IV.

He was growing more and more in love with this self-contained, charming, young New Englander. It had come to a time when he felt that he must speak. They had been at No. 41 now these four weeks, aunt and niece, and yet they had managed to preserve their distance. He was no nearer than the day they arrived.

He reflected that the pleasant little daily comedy which had amused him so entirely would have to be given up the instant he made known to her his state of feeling. But at the same time he felt he could act out the equivocation no longer. He must, as a gentleman, make a clean breast of his deception. Archibald had seen a great deal of women, and he believed that he understood them pretty well. He believed he understood Miss Price well enough to reckon upon the flattery of her sudden fascination that first day, for him, as the cause of his deceit. He planned to boldly tell her this, one day, while they were waiting for Miss Perkins to revolve around the “Belt Line.” But Elvira turned the conversation against his will. She seemed to have remarkable intuitions, this strange creature! Perhaps she had an intuition then. At any rate, she announced their determination to return to East Village the following Saturday.

“Father writes that his ague is no better—that I must come home,” she said. “There are, besides, the preserves——”

Archibald expressed no surprise. “If you go,” he said, “I think I’ll take a run up there also. I have the greatest curiosity about East Village.”

“There is nothing—it is dreadfully—I wouldn’t have you visit East Village for all the world!”

“Why?”

“Because—” she replied, sedately.

Recognizing this as a sufficient reply, Archibald took a seat on the sofa near her. She was in one of her pretty, soft, white muslins, tied, this evening, with ribbons of the very latest shade of fashionable apple-green. He had noticed the steady growth of fashion in the girl’s appearance, but he was not quite prepared for the dozen silver bangles, which jingled as she raised her hand to her hair. She had a pretty arm and hand, and were it not for the bangles, which somehow altered the current of his thought, he had nerved himself up to the point of taking, or trying to take, her hand in his, and telling her in a manly way his story. The bangles, however, don’t you know, diverted him. He could not be serious. He laughed. It was as if he had happened upon a wood nymph in seven-button kid gloves! She misinterpreted his laughter, believing that he intended to ridicule the pastoral delights of East Village.
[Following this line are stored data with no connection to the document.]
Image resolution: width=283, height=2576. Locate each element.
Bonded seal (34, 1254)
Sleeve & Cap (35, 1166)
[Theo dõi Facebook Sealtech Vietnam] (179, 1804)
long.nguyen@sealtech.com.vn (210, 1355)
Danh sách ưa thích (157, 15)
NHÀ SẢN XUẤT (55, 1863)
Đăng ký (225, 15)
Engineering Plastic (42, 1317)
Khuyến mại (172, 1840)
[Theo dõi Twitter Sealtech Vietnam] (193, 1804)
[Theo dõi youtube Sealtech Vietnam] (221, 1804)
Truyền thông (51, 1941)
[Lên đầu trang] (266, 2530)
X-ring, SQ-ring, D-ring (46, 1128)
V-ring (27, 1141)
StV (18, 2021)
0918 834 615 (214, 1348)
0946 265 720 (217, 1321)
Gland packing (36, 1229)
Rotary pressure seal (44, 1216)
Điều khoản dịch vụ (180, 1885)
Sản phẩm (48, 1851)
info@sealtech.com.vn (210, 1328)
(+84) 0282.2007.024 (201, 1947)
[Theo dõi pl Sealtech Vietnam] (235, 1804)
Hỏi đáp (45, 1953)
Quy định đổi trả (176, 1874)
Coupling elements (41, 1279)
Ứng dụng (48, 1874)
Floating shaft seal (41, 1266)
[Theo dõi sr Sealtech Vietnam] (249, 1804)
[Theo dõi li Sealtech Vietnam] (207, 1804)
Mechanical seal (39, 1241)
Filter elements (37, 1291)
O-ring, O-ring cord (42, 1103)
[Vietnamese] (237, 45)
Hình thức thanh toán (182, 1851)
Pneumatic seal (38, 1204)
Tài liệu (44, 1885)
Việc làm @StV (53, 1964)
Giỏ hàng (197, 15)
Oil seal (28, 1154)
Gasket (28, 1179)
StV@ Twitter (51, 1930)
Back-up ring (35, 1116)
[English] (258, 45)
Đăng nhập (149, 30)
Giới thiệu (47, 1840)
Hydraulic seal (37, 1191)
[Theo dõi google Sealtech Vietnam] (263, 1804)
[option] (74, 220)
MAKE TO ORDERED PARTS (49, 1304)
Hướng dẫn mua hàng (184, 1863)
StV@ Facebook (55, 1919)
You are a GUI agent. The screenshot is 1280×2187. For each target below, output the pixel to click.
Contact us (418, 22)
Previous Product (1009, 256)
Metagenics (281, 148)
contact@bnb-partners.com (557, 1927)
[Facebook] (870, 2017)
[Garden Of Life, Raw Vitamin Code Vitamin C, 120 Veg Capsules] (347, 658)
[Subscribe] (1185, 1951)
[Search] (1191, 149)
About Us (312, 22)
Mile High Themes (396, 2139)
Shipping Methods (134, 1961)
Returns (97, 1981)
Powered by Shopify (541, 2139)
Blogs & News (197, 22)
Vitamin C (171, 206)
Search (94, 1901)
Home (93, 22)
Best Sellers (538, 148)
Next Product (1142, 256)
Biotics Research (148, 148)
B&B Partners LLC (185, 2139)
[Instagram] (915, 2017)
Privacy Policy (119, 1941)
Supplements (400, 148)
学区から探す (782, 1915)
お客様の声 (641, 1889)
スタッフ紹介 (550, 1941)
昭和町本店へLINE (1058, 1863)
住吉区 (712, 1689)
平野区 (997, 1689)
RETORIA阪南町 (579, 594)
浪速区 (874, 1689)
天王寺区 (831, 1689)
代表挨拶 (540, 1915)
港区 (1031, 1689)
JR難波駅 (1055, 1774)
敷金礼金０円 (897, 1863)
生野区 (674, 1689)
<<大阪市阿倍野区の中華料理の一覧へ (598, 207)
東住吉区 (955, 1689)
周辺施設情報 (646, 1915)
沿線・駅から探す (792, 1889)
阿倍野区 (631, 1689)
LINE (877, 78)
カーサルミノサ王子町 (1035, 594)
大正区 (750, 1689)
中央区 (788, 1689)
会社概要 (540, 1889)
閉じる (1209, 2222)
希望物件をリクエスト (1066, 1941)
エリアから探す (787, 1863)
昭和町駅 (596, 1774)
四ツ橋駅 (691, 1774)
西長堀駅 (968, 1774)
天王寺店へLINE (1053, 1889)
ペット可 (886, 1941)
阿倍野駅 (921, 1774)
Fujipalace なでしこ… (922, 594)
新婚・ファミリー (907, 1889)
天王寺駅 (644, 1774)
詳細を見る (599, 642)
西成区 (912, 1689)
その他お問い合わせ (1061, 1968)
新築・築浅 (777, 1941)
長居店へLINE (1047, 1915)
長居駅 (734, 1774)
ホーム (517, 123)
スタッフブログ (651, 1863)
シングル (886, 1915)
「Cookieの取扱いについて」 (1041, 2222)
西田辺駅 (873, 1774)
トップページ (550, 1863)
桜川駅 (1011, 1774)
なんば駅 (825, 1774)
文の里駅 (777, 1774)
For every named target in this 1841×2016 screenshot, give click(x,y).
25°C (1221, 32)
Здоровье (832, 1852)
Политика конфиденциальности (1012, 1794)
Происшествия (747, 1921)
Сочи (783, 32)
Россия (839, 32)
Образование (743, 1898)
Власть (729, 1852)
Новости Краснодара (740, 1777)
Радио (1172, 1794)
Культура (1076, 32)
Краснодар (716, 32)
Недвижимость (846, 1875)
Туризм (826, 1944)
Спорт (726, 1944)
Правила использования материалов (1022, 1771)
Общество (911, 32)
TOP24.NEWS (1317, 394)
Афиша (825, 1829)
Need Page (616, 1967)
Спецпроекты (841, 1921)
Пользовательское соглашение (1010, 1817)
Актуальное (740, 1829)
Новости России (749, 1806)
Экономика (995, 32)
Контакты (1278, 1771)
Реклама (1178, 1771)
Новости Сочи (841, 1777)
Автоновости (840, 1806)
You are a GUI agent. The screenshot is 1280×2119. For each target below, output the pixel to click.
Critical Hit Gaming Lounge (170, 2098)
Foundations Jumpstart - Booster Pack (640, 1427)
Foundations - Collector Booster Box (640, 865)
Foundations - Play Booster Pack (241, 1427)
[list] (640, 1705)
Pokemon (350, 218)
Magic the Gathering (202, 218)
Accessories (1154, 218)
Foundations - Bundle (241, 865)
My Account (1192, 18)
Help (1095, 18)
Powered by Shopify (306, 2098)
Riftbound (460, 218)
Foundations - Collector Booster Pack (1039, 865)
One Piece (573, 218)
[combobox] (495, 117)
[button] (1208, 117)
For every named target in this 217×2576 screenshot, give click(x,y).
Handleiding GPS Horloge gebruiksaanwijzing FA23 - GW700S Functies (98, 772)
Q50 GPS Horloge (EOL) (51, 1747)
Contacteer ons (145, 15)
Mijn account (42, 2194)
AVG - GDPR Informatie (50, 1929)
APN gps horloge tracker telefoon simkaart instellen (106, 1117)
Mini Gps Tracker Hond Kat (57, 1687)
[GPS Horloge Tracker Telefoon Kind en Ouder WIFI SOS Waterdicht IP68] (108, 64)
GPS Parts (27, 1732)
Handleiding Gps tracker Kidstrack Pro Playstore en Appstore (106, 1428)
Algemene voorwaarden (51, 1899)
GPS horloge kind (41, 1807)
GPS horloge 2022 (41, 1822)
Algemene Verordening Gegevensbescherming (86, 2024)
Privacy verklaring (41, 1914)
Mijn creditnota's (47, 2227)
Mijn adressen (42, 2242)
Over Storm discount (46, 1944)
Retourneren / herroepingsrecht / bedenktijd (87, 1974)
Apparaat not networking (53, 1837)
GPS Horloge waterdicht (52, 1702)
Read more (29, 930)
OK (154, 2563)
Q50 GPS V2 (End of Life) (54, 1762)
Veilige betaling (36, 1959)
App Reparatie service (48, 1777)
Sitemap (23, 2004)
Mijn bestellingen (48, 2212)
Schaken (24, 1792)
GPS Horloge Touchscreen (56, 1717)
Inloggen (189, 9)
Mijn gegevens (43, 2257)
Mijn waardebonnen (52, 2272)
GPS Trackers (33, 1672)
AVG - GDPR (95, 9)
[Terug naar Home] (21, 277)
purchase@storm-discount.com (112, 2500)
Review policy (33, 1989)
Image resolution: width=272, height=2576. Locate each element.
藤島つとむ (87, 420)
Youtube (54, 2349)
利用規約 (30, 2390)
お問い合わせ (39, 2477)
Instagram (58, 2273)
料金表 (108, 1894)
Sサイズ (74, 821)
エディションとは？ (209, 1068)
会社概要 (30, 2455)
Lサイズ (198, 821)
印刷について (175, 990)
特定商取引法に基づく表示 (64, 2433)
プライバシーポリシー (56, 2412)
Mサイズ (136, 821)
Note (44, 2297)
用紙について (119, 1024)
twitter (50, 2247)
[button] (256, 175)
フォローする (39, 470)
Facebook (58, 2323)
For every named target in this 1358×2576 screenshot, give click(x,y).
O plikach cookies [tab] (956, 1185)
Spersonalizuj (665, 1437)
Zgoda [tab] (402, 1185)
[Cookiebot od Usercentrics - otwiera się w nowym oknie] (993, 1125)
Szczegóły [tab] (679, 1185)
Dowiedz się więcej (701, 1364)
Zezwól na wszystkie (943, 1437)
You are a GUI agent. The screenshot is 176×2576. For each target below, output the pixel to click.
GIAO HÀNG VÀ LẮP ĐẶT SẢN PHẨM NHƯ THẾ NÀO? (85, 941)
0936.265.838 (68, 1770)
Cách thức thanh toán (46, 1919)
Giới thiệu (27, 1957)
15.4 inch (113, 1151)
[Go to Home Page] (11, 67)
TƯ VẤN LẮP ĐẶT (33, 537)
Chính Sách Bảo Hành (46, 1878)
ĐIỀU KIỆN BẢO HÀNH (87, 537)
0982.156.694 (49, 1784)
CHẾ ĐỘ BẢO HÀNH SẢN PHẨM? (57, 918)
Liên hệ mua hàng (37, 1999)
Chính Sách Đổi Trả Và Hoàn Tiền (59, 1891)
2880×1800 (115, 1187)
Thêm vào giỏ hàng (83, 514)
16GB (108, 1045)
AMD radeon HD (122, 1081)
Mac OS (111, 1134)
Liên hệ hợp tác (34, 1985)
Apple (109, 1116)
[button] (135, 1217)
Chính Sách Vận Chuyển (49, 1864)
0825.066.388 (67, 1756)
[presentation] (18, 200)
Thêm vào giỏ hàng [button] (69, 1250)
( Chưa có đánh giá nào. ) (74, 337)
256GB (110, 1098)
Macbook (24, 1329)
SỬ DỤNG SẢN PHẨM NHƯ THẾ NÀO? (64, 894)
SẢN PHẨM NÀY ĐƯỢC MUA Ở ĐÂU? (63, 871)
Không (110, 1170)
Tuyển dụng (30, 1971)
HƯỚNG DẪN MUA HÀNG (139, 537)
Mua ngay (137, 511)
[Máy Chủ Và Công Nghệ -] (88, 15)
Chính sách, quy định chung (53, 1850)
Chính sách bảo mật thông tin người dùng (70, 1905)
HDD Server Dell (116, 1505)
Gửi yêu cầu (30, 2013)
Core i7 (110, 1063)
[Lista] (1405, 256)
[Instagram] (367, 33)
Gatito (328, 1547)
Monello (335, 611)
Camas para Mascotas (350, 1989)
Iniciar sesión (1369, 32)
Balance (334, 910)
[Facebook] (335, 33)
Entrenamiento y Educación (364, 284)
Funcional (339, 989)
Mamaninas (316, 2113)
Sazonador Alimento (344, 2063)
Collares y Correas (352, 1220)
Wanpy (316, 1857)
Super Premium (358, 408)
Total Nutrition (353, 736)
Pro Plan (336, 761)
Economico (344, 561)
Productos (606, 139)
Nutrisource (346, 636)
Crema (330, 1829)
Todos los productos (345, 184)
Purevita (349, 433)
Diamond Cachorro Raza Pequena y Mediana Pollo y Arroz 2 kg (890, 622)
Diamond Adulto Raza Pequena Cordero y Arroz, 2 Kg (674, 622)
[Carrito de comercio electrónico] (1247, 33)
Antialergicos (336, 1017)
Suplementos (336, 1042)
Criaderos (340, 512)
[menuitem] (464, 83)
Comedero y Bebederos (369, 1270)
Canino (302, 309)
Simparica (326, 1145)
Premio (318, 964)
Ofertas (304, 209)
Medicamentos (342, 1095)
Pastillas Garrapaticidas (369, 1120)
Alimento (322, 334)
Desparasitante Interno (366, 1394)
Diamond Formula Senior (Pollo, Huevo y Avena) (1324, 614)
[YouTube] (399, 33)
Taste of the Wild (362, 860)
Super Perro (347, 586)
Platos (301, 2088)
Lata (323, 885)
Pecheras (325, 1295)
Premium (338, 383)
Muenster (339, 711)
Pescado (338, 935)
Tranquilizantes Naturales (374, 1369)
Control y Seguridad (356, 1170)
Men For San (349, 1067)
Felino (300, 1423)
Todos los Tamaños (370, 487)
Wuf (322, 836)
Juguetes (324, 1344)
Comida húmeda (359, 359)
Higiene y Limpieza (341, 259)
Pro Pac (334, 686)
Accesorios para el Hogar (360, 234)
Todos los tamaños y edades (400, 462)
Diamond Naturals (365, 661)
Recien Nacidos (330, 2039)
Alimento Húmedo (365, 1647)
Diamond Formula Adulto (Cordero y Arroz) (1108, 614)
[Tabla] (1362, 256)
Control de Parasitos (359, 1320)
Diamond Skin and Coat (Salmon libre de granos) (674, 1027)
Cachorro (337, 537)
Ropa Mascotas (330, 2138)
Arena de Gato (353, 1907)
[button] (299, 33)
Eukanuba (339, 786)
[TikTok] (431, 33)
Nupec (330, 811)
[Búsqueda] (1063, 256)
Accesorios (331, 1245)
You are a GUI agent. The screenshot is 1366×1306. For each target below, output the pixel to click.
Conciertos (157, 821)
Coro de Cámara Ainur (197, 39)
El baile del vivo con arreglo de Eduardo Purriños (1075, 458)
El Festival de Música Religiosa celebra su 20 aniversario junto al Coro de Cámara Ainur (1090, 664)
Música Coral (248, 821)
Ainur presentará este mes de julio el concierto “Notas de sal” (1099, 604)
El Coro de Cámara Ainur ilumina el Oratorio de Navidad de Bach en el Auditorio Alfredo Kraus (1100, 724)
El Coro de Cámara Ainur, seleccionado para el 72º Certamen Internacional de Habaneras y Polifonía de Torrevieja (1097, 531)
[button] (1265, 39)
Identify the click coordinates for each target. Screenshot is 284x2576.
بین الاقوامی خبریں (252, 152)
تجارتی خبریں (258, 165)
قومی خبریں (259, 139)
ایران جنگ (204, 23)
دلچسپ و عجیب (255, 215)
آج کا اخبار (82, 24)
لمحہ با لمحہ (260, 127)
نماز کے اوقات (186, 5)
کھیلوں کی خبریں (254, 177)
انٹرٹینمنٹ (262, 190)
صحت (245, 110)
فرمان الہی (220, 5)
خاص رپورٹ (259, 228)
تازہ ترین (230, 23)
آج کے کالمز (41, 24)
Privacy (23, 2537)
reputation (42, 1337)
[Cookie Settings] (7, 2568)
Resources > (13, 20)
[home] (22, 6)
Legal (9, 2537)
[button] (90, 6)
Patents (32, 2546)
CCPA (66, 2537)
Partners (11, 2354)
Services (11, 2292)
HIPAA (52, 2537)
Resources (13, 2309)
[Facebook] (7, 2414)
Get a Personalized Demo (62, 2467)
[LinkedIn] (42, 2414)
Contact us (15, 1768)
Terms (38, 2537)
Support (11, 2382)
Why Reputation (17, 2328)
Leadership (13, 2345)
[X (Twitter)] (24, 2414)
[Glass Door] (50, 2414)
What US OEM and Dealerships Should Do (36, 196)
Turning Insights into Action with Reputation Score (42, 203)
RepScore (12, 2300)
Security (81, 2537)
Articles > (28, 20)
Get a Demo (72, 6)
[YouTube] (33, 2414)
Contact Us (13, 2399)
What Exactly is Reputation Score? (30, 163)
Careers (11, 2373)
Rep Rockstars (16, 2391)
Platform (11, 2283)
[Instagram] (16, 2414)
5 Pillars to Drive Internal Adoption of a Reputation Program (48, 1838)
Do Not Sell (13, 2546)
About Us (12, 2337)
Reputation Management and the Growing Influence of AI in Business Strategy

“I’m not ashamed of Vermont,” she said, drawing away a little. “I can’t bear to have it laughed at. You would laugh at East Village, Mr. Archibald—you laugh at everything. You are not sincere. You have too much of the city in you—too much of its glitter and—” She caught his eyes directed laughingly upon her bangles, and blushed guiltily.

“Time works its changes, don’t you know,” he said. “Even you, Miss Elvira, are a little affected.”

“I hate myself for it,” she said; “I do find myself growing to like things I never cared for before. I think of what I have on from morning to night,” she confessed, guiltily, with an imploring glance at her landlord.

“Can the dead dulness of midsummer in the city have wrought so wondrous a change?” he laughed. “How very gay, really, you will be next winter.”

“Seriously,” said Elvira, “I look forward to a visit to East Village as a complete change and rest. When I think of the white, dead walls of our meetinghouse, I am glad; when I think of the lack of color in everybody up there, it makes me glad; when I think of the plainness of everything, the simpleness, the truth of everything, I’m glad to go back. But don’t you—don’t come up to Vermont, Mr. Archibald. Really, please, don’t.”

Again Archibald felt impelled to seize her white, pretty hand, and tell his story. He had never come to so intimate a point before. What chance had he ever to come so near again? All that his mother and sisters could write would have no effect upon him now. All that his friends at the club would say, all that his Aunt Newbold would say—his Aunt Newbold was the formidable dragon of his family—nothing, he felt sure, would alter his mind. He had deliberated a month, he would deliberate no more. Besides, she was going away; perhaps if he did not speak his opportunity would never again occur. He paled a little as he was about to open his lips.

Bother!

The chalk-faced maid entered with a card on a silver tray.